# Cutting Car-Dependence Isn't Anti-car, It's Common Sense



## McRat (Jul 10, 2012)

The author makes a wild assumption that over-populated urban areas don't already have mass transit and taxis.

So if you get rid of the automotive infrastructure, how do you get milk on your table? Pipelines? How about bread? Mortars? Air-drop?

The automotive infrastructure has existed since Roman times. Streets, and room for transportation devices has always been, and always will be necessary.

Think that urban planning would be simpler if there were no cars might be right. But there is nothing to replace it that isn't worse.


----------



## Ziggythewiz (May 16, 2010)

I've long been a supporter of the mortar delivery system. 

You would go to Walmart's website, pick all the stuff you want, and they pull it for you. They stick it on the electromagnetic launcher, dial in your address, and fire! Your goods parachute into the net you briefly deploy in the back yard, and you do have to briefly put on slippers to go out and get them. 
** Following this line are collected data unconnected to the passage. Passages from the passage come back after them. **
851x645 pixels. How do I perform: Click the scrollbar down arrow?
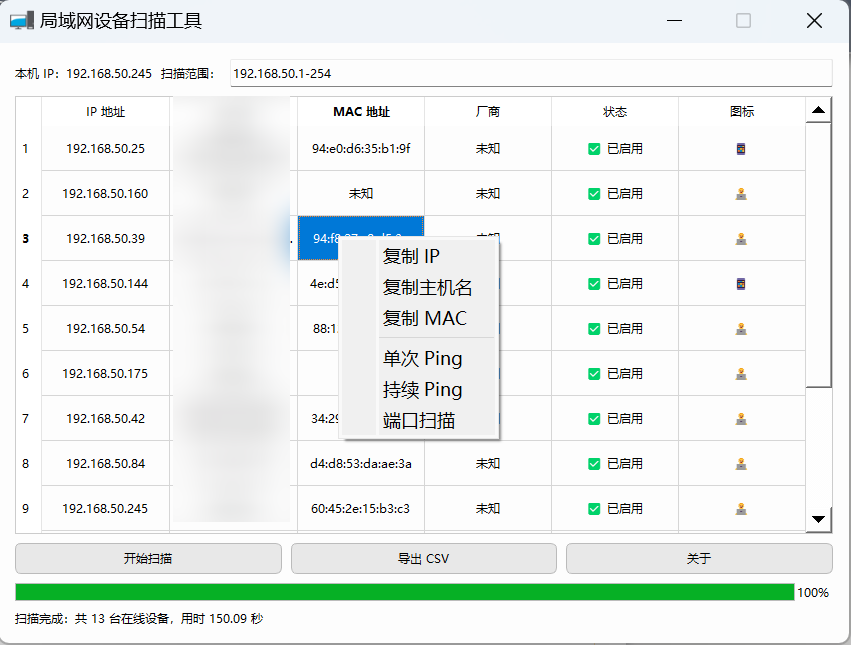[819, 518]
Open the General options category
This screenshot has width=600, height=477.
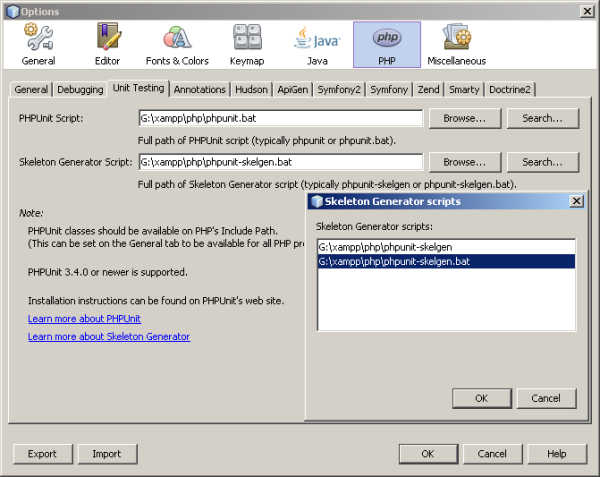tap(38, 45)
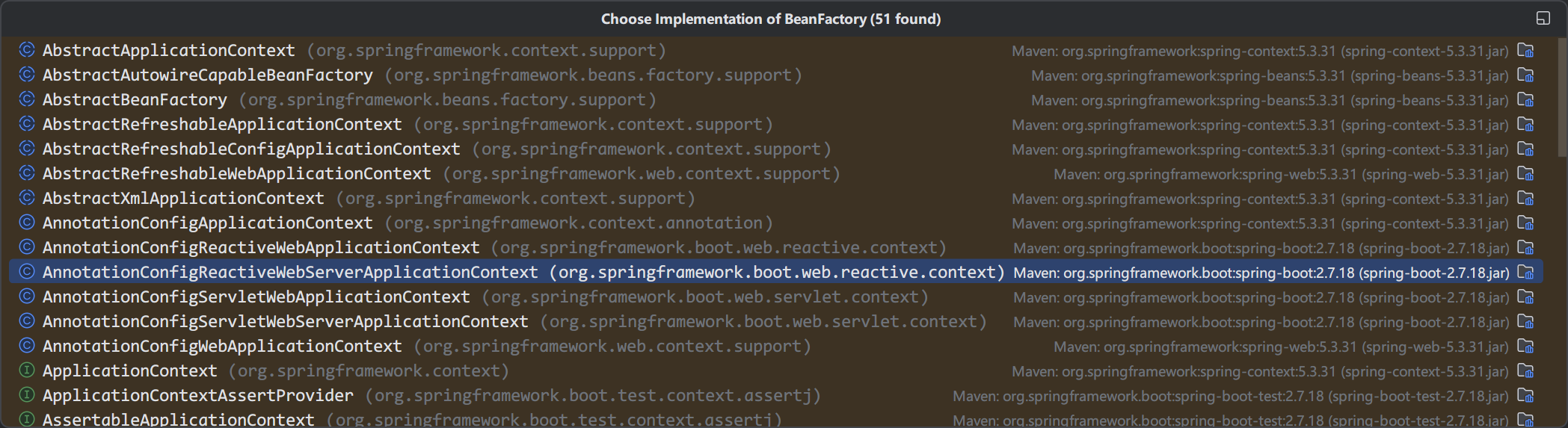Click library jar icon on AbstractAutowireCapableBeanFactory row
Image resolution: width=1568 pixels, height=428 pixels.
click(x=1525, y=75)
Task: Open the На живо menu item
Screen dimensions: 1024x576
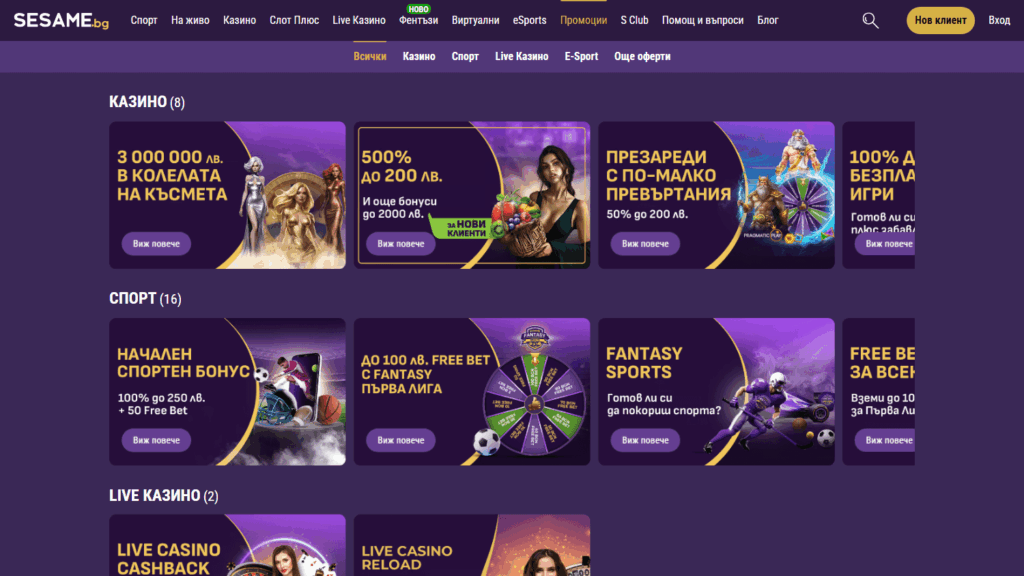Action: coord(190,20)
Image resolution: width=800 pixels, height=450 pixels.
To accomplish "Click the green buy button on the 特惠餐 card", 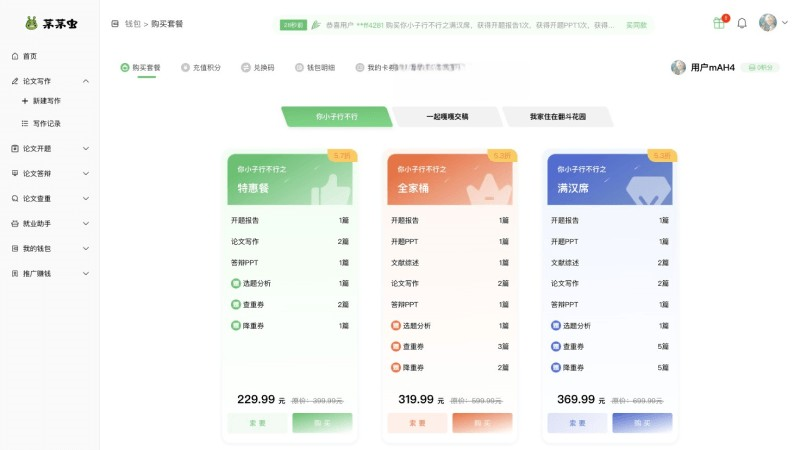I will [322, 423].
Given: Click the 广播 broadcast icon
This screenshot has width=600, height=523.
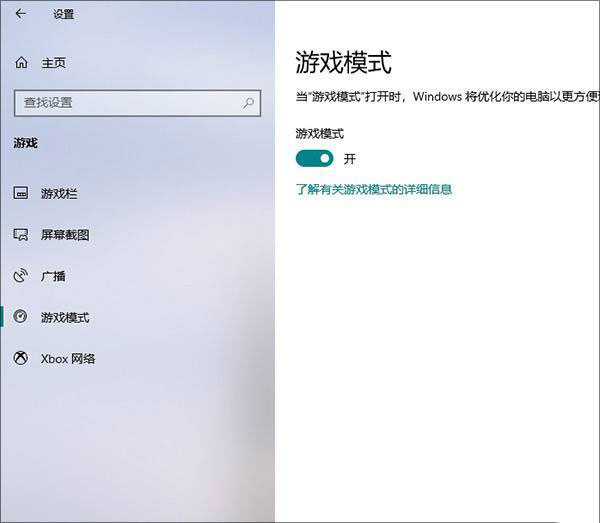Looking at the screenshot, I should point(21,276).
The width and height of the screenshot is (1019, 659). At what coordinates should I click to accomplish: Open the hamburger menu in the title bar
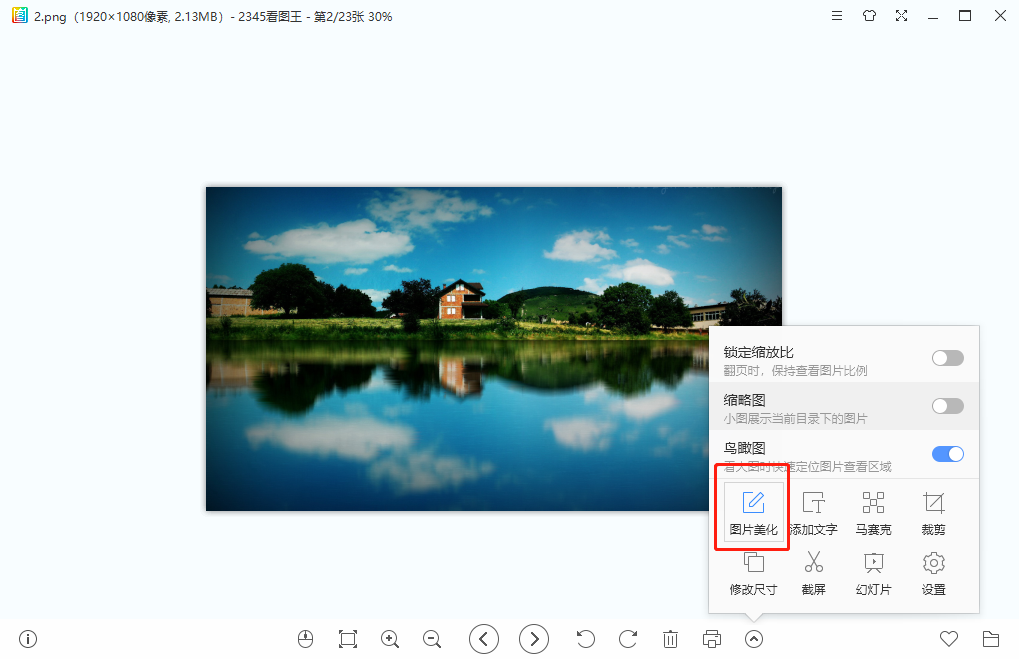[x=836, y=16]
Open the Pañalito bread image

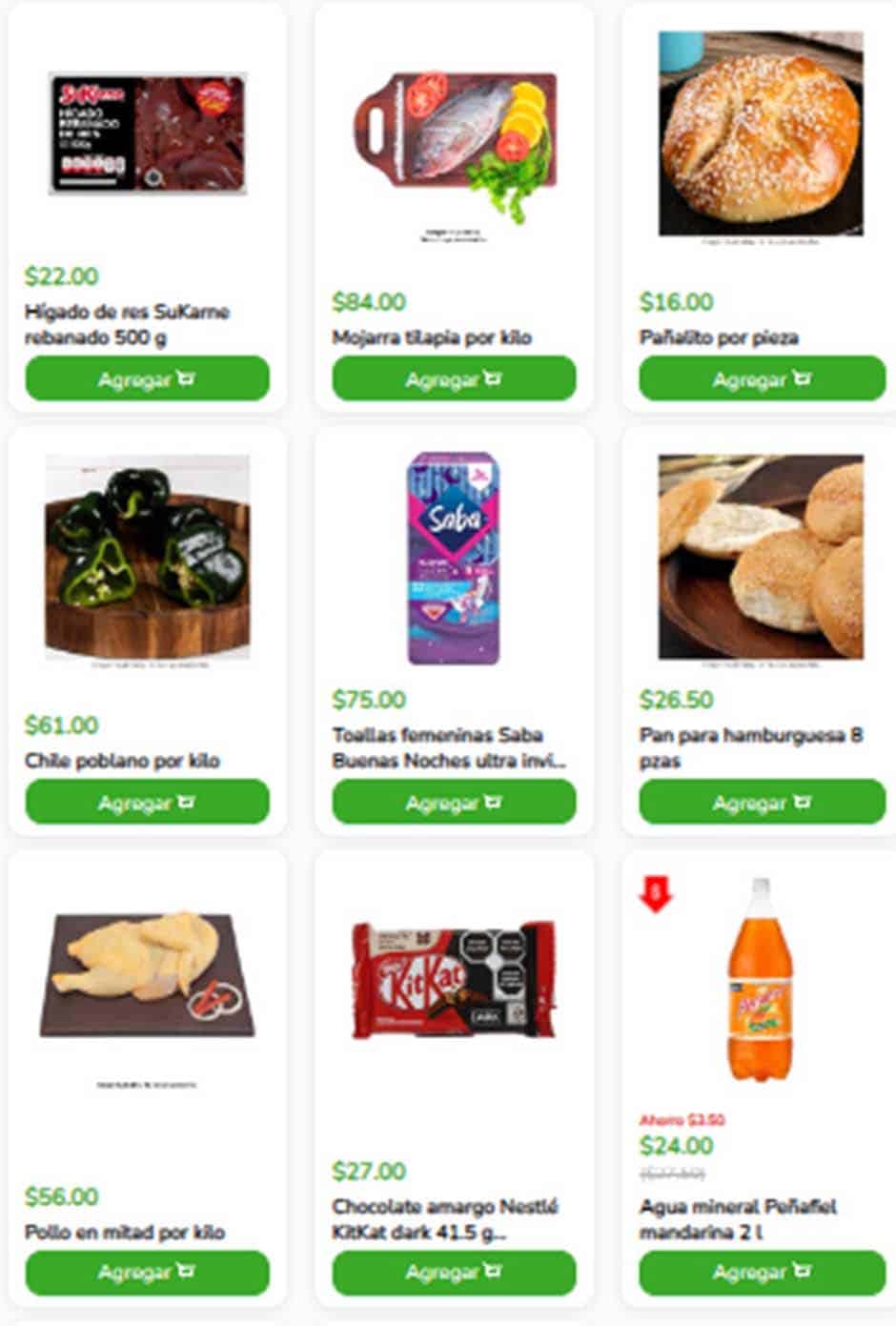[x=761, y=133]
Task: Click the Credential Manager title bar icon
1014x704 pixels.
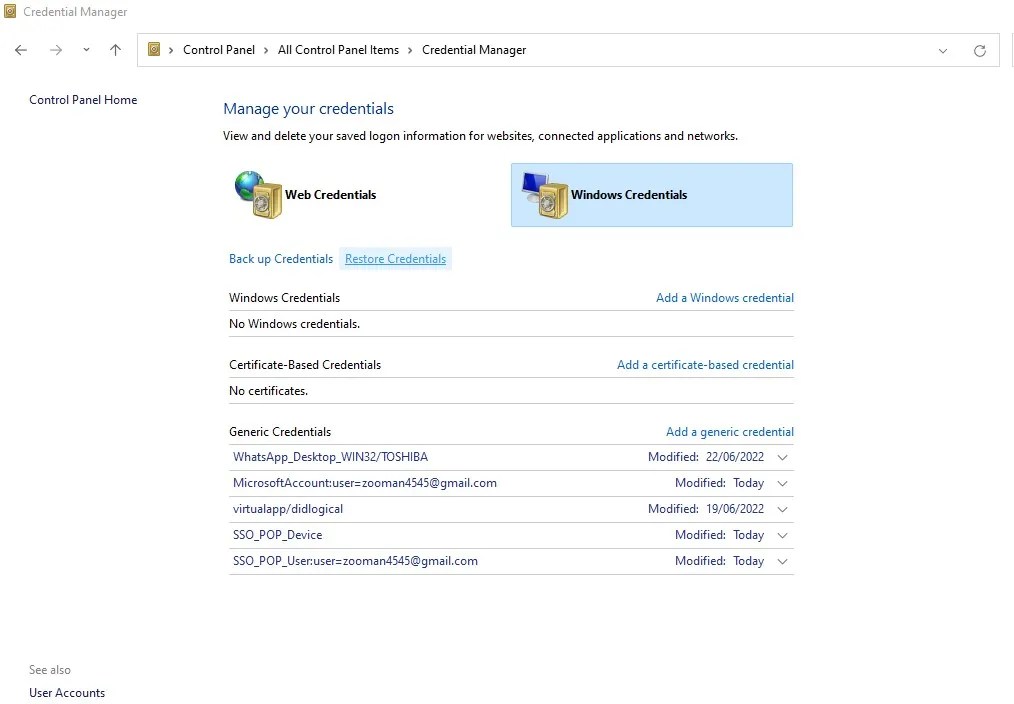Action: (10, 11)
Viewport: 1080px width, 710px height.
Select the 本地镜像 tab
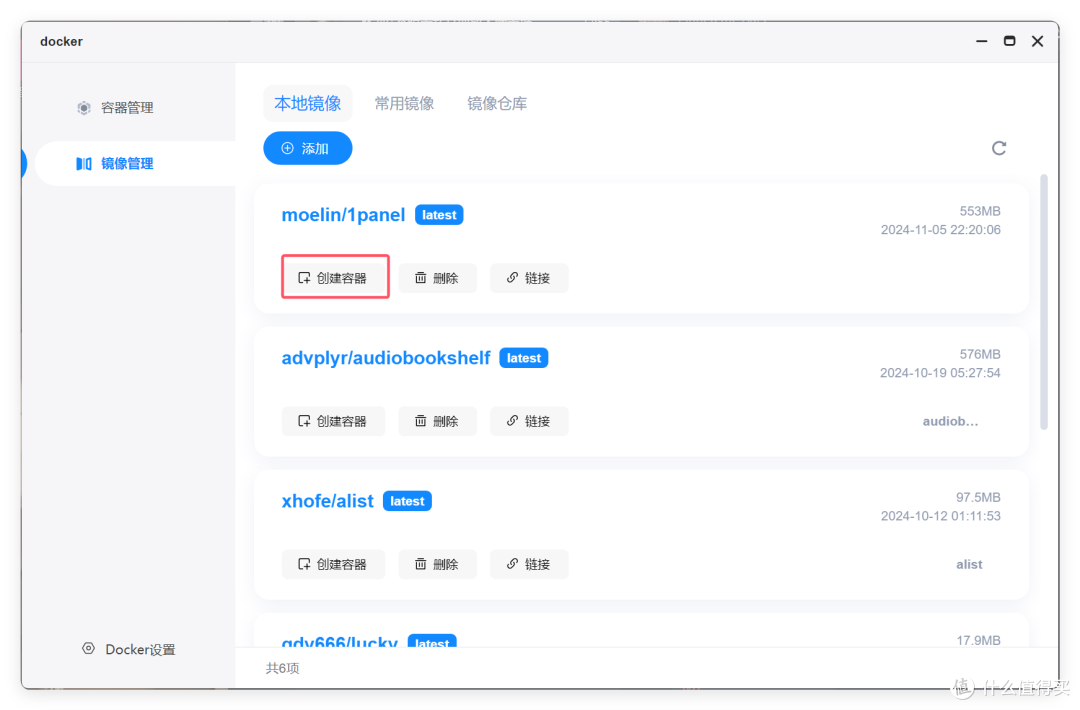tap(308, 103)
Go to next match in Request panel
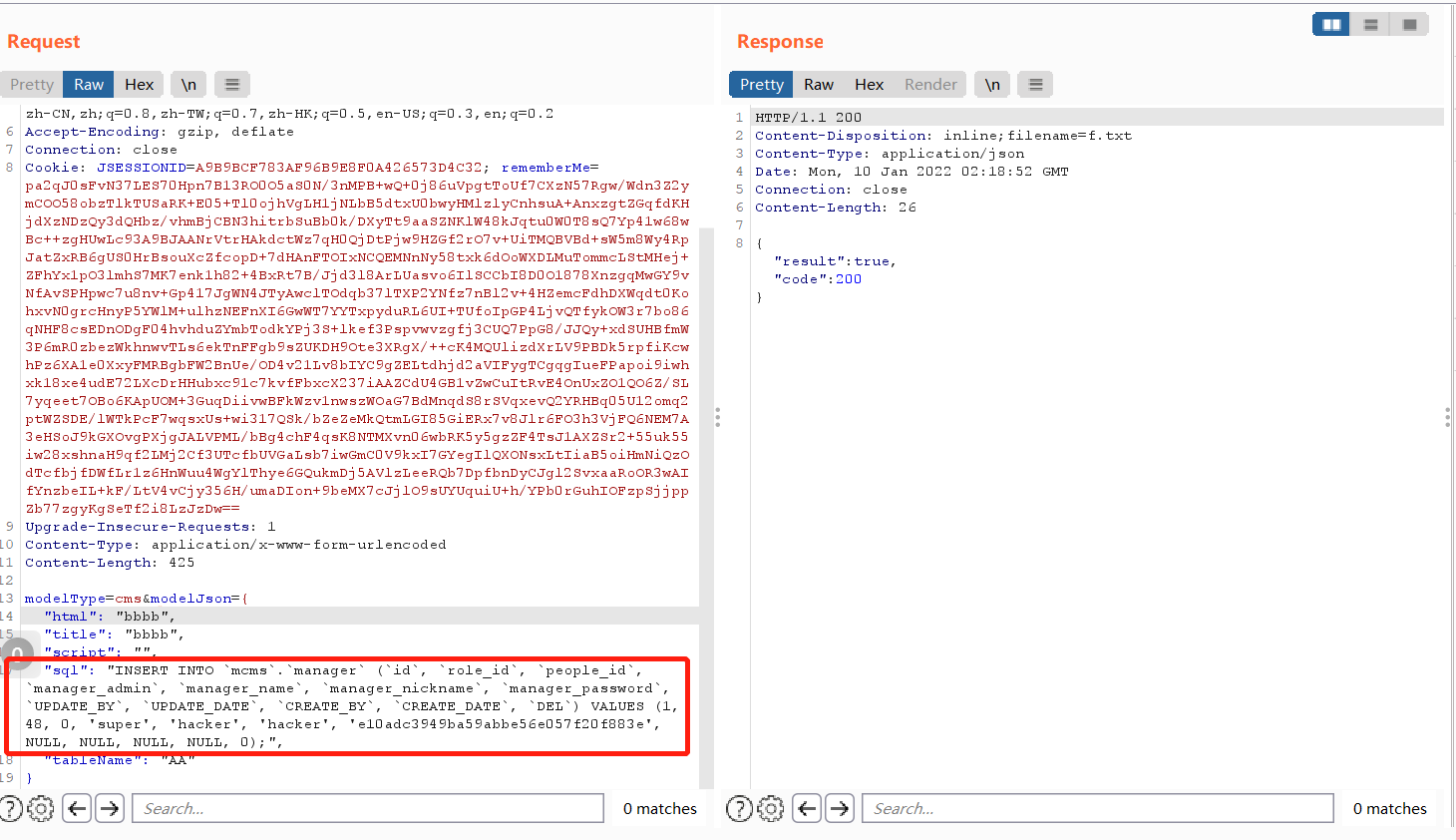 pyautogui.click(x=110, y=808)
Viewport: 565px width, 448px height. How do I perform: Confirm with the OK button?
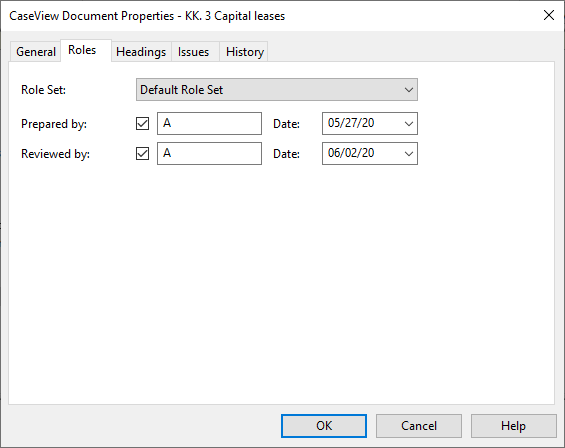324,426
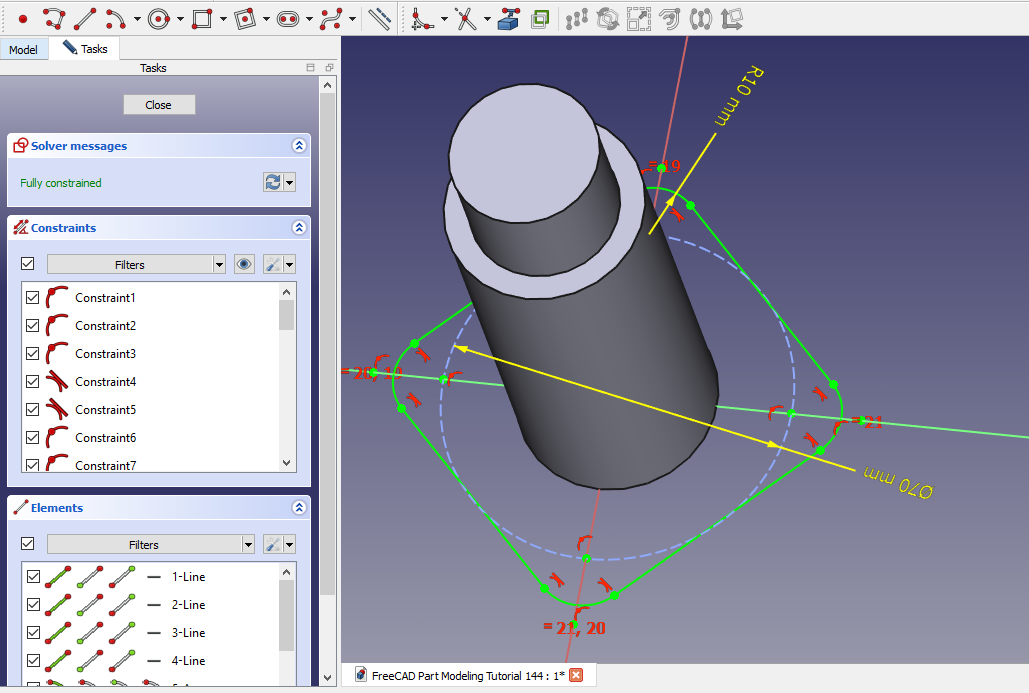Select the Create Polyline tool

click(54, 18)
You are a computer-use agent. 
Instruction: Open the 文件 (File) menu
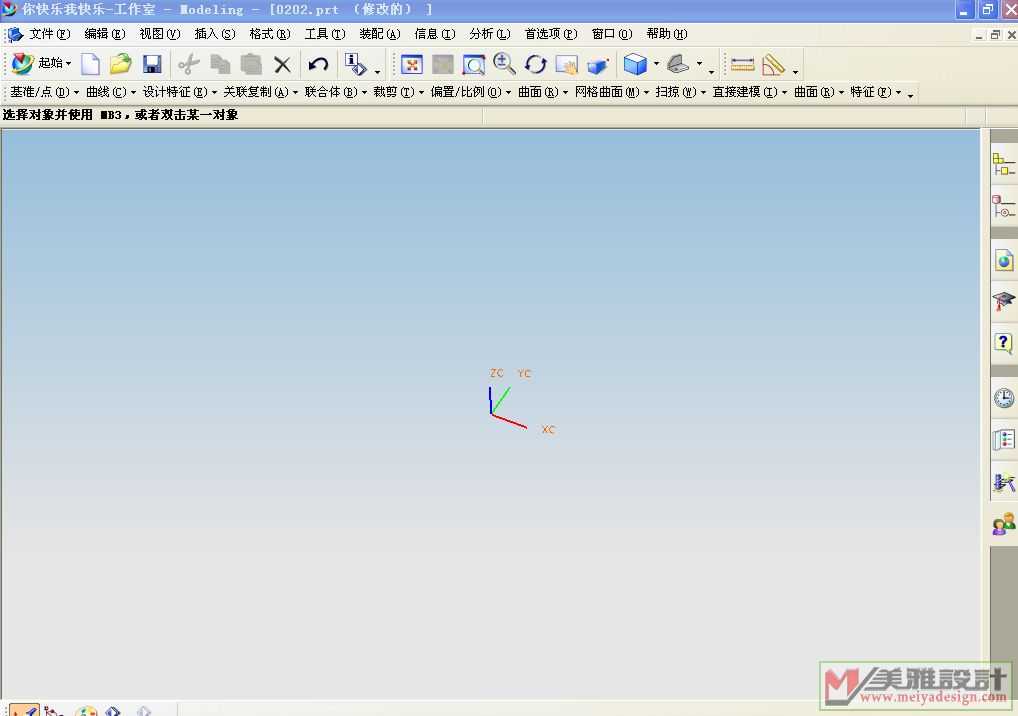pyautogui.click(x=49, y=34)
May not work for eggs, but I think most stuff would be okay


----------



## Mark C (Jun 25, 2010)

With the mortar delivery system, I might be forced to buy from Target.  Delivery should be more precise......


----------



## Ziggythewiz (May 16, 2010)

That would just make for easier returns...


----------



## PhantomPholly (Aug 20, 2008)

The answer isn't fewer cars; it's fewer people.


----------



## McRat (Jul 10, 2012)

Oddly enough, many modern countries have negative birth rates. Japan might be in real trouble in 20 years.

I blame it on Sex Education in the schools. They make it look SO boring ...


----------